##### Data to process

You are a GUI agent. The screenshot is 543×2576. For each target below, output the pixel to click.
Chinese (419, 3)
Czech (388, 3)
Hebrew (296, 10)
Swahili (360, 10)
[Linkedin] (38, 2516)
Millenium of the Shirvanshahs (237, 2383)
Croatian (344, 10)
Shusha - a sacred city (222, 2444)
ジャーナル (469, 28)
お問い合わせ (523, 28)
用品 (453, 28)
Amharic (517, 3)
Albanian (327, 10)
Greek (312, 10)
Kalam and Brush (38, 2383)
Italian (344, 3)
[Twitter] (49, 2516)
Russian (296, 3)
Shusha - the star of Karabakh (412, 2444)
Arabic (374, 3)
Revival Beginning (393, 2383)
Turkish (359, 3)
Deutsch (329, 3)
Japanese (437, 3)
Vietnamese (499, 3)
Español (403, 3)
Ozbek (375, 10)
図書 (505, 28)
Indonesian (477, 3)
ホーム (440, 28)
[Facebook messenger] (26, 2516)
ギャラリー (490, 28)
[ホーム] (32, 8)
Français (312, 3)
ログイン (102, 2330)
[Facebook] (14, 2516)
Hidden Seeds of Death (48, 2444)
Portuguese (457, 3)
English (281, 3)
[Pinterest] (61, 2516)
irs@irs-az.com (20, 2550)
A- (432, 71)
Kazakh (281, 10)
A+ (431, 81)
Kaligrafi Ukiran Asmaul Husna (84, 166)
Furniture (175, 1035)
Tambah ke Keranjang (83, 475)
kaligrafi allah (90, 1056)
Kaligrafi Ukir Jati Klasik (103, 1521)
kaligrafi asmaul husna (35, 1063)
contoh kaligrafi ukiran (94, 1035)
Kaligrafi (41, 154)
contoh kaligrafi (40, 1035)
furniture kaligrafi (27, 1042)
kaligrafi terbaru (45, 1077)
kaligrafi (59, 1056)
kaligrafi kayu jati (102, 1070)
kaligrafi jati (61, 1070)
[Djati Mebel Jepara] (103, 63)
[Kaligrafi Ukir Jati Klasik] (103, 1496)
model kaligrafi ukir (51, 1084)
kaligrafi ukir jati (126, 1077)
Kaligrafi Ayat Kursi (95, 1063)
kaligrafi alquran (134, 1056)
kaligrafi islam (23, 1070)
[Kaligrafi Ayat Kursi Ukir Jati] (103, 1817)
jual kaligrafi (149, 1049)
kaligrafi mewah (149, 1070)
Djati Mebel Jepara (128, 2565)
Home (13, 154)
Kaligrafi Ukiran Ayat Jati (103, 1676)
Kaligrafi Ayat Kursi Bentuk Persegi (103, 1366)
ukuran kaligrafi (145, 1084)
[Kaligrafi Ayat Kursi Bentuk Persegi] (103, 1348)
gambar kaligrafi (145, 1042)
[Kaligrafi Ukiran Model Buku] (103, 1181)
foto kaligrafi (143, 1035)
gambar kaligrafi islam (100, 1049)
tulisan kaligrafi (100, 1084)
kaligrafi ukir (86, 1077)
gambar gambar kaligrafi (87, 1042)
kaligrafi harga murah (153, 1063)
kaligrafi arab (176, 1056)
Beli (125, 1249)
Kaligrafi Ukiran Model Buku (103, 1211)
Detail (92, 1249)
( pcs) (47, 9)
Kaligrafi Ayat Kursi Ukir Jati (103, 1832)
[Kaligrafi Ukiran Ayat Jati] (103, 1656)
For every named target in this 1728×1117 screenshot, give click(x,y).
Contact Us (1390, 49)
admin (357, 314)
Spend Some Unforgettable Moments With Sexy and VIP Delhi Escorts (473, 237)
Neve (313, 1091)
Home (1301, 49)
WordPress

##########

■ **Requirement**:
Print the material once more, exactly as it appears.

■ **Answer space**:
You are a GUI agent. The screenshot is 543×2576. For each target below, output the pixel to click.
Chinese (419, 3)
Czech (388, 3)
Hebrew (296, 10)
Swahili (360, 10)
[Linkedin] (38, 2516)
Millenium of the Shirvanshahs (237, 2383)
Croatian (344, 10)
Shusha - a sacred city (222, 2444)
ジャーナル (469, 28)
お問い合わせ (523, 28)
用品 (453, 28)
Amharic (517, 3)
Albanian (327, 10)
Greek (312, 10)
Kalam and Brush (38, 2383)
Italian (344, 3)
[Twitter] (49, 2516)
Russian (296, 3)
Shusha - the star of Karabakh (412, 2444)
Arabic (374, 3)
Revival Beginning (393, 2383)
Turkish (359, 3)
Deutsch (329, 3)
Japanese (437, 3)
Vietnamese (499, 3)
Español (403, 3)
Ozbek (375, 10)
図書 (505, 28)
Indonesian (477, 3)
ホーム (440, 28)
[Facebook messenger] (26, 2516)
ギャラリー (490, 28)
[ホーム] (32, 8)
Français (312, 3)
ログイン (102, 2330)
[Facebook] (14, 2516)
Hidden Seeds of Death (48, 2444)
Portuguese (457, 3)
English (281, 3)
[Pinterest] (61, 2516)
irs@irs-az.com (20, 2550)
A- (432, 71)
Kazakh (281, 10)
A+ (431, 81)
Kaligrafi Ukiran Asmaul Husna (84, 166)
Furniture (175, 1035)
Tambah ke Keranjang (83, 475)
kaligrafi allah (90, 1056)
Kaligrafi Ukir Jati Klasik (103, 1521)
kaligrafi asmaul husna (35, 1063)
contoh kaligrafi ukiran (94, 1035)
Kaligrafi (41, 154)
contoh kaligrafi (40, 1035)
furniture kaligrafi (27, 1042)
kaligrafi terbaru (45, 1077)
kaligrafi (59, 1056)
kaligrafi kayu jati (102, 1070)
kaligrafi jati (61, 1070)
[Djati Mebel Jepara] (103, 63)
[Kaligrafi Ukir Jati Klasik] (103, 1496)
model kaligrafi ukir (51, 1084)
kaligrafi ukir jati (126, 1077)
Kaligrafi Ayat Kursi (95, 1063)
kaligrafi alquran (134, 1056)
kaligrafi islam (23, 1070)
[Kaligrafi Ayat Kursi Ukir Jati] (103, 1817)
jual kaligrafi (149, 1049)
kaligrafi mewah (149, 1070)
Djati Mebel Jepara (128, 2565)
Home (13, 154)
Kaligrafi Ukiran Ayat Jati (103, 1676)
Kaligrafi Ayat Kursi Bentuk Persegi (103, 1366)
ukuran kaligrafi (145, 1084)
[Kaligrafi Ayat Kursi Bentuk Persegi] (103, 1348)
gambar kaligrafi (145, 1042)
[Kaligrafi Ukiran Model Buku] (103, 1181)
foto kaligrafi (143, 1035)
gambar kaligrafi islam (100, 1049)
tulisan kaligrafi (100, 1084)
kaligrafi ukir (86, 1077)
gambar gambar kaligrafi (87, 1042)
kaligrafi harga murah (153, 1063)
kaligrafi arab (176, 1056)
Beli (125, 1249)
Kaligrafi Ukiran Model Buku (103, 1211)
Detail (92, 1249)
( pcs) (47, 9)
Kaligrafi Ayat Kursi Ukir Jati (103, 1832)
[Kaligrafi Ukiran Ayat Jati] (103, 1656)
For every named target in this 1728×1117 screenshot, give click(x,y).
Contact Us (1390, 49)
admin (357, 314)
Spend Some Unforgettable Moments With Sexy and VIP Delhi Escorts (473, 237)
Neve (313, 1091)
Home (1301, 49)
WordPress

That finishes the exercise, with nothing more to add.